Tuesday, September 27, 2011

Despite NYPD Efforts, Wall Street Stays Occupied

By Joe Macaro In These Times: September 25, 2011




The occupation of Zuccotti Park (a.k.a. Liberty Plaza

Park) in Lower Manhattan, New York City, continues

today, after a Saturday marked by a crackdown from the

New York Police Department.


It is estimated that around 80 people were arrested

during a breakaway protest march, and after handing out

an "eviction notice" the NYPD surrounded the park that

has been used as a campground and staging area.


The "Occupy Wall Street" protest began on Saturday,

September 17, and was originally prompted by a call

from Adbusters, as described by Patrick Glennon here,

for people to "flood into lower Manhattan, set up

tents, kitchens, peaceful barricades and occupy Wall

Street for a few months."


The nature of yesterday's police action has led to

widespread condemnation of alleged police brutality,

and it's hard not to remove the word "allleged" upon

viewing the photos and video footage that has emerged -

which has been enough to make the not-always-political

Gawker take note and use the headline "Cops Tackle,

Mace Wall St. Protesters for No Obvious Reason."


James Fallows at The Atlantic has posted the slowed

down and annotated version of one particularly

disturbing video.

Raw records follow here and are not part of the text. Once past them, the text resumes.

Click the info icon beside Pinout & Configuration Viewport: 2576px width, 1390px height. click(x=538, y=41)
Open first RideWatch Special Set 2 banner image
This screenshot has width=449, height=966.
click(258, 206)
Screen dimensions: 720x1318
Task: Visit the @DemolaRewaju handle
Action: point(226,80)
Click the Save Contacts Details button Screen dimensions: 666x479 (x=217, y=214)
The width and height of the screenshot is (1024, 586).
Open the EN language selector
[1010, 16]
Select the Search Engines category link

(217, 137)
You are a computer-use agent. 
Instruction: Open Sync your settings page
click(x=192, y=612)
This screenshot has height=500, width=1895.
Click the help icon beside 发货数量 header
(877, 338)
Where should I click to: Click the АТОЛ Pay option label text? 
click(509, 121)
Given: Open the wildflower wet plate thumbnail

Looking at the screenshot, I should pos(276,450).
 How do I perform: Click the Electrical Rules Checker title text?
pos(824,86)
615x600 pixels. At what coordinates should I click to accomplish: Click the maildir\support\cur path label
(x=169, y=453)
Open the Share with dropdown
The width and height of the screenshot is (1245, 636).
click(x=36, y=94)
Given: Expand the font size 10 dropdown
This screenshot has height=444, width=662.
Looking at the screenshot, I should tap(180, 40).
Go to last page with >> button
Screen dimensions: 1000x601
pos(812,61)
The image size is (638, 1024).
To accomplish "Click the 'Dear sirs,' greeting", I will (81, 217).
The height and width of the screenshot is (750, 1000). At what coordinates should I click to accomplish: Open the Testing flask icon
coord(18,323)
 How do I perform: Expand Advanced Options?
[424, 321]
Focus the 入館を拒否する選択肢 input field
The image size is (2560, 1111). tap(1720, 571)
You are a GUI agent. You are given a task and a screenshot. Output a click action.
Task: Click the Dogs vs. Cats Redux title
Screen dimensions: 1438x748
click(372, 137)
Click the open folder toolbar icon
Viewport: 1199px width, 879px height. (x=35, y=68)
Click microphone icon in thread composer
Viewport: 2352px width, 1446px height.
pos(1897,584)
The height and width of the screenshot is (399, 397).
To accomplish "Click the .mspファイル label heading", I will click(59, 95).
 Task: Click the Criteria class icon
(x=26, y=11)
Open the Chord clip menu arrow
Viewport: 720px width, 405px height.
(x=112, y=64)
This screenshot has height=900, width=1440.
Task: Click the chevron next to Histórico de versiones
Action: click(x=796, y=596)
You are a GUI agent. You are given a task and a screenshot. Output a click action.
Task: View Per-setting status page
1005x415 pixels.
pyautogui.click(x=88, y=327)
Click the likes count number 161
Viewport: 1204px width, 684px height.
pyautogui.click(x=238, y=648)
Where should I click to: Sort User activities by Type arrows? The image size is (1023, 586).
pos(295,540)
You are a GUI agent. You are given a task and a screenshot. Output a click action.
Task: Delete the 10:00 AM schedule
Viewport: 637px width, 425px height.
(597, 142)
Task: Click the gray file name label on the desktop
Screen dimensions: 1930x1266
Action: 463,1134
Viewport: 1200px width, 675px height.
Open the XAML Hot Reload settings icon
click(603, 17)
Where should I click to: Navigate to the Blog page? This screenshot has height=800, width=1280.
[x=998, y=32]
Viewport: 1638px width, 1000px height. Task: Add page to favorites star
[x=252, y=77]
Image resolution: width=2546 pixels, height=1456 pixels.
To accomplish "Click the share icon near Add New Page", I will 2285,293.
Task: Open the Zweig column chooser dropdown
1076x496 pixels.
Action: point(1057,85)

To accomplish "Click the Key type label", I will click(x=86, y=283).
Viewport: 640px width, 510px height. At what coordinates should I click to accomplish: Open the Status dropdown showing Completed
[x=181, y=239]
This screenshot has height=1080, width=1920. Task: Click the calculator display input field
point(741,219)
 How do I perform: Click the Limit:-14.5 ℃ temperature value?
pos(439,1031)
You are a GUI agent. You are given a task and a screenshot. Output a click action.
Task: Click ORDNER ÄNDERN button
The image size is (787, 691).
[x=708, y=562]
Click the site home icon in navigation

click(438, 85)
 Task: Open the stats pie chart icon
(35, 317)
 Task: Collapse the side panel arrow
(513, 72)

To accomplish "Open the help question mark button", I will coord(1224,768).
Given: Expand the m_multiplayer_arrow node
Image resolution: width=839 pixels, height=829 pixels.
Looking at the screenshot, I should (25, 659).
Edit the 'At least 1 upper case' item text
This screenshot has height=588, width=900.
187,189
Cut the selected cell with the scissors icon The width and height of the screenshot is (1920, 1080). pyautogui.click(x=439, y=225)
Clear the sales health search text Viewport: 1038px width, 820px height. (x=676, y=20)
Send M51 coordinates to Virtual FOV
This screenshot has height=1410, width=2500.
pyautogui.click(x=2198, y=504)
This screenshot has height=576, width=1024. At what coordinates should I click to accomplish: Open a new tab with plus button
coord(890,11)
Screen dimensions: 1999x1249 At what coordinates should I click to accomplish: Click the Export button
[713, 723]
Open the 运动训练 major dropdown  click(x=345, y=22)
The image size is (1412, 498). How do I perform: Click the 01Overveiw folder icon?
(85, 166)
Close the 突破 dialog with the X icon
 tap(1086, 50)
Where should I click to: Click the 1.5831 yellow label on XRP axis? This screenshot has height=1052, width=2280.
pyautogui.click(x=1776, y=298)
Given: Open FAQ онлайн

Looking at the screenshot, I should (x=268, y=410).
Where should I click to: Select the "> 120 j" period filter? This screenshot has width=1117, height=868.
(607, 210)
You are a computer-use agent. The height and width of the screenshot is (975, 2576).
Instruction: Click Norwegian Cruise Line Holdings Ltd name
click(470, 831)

His description is chilling:


He walks up; unprovoked he shoots Mace or pepper spray

straight into the eyes of women held inside a police

enclosure; he turns and walks away quickly (as they

scream, wail, and fall to the ground clawing at their

eyes) in a way familiar from hitmen in crime movies;

and he discreetly reholsters his spray can.


Those who attend protests that challenge corporate

power and unrestrained capitalism in the U.S. and

Europe may have become used by now to a police response

that is both excessive and untargeted, whether one is

an active participant, an observer or merely a

passerby. (I myself was among those coralled by the

Metropolitan Police in London's Oxford Circus on May

Day 2001, and can attest first-hand to the fact that

the 3,000 people kept there without access to food,

water or toilets for seven hours included at least one

pair of bemused and terrified tourists from continental

Europe who had a plane to catch and who begged in vain

to be let past the line of riot police shields.)


But from all accounts so far, it appears that yesterday

the NYPD, presumably under the edict of Commissioner

Ray Kelly and Mayor Bloomberg, took the policing of

such protests to new and violent levels.


At Waging Nonviolence, Nathan Schneider points out that

the media coverage of the police's actions focuses on a

sensationalistic treatment of violence rather than what

the protests are about:


In an article that recounts as many gory details as

will fit, the Daily News devotes only two short

paragraphs to what the protest is actually about and

what protesters have been doing all this time:

“attempting to draw attention to what they believe is a

dysfunctional economic system that unfairly benefits

corporations and the mega-rich.” True, but too little.

The real story for the Daily News, it seems, is not

this unusual kind of protest, or the political

situation which it opposes, but the chance to have the

word “busted” on the cover next to the cleavage of a

woman crying out in pain.


Schneider's piece is well-worth reading in full, as is

his piece at Truthout from Friday, in which he provides

a critique of media coverage and sets the record

straight about what how Occupy Wall Street evolved.


Some reporters come to Liberty Plaza looking for

Adbusters staff, or US Day of Rage members, or

conspiratorial Obama supporters, or hackers from

Anonymous. They're briefly disappointed to find none of

the above. Instead, it's a bunch of people - from

round-the-clock revolutionaries, to curious tourists,

to retirees, to zealous students - spending most of

their time in long meetings about supplying food,

conducting marches, dividing up the plaza's limited

space and what exactly they're there to do and why. And

that's the point. More than demanding any particular

policy proposal, the occupation is reminding Wall

Street what real democracy looks like: a discussion

among people, not a contest of money.


However, despite Schneider's critcisim of the

internet's role in spreading misinformation, it remains

the case that, as with past protest actions and just

about any activity of real significance that the

mainstream media ignores or distorts, some of the best

ways to keep up to date on Occupy Wall Street are the

#occupywallstreet and #occupywallst Twitter hashtags,

and livestreaming video. See also Kevin Gosztola who

has been live-blogging for FireDogLake from the

protests, and the "official" Occupy Wall Street website.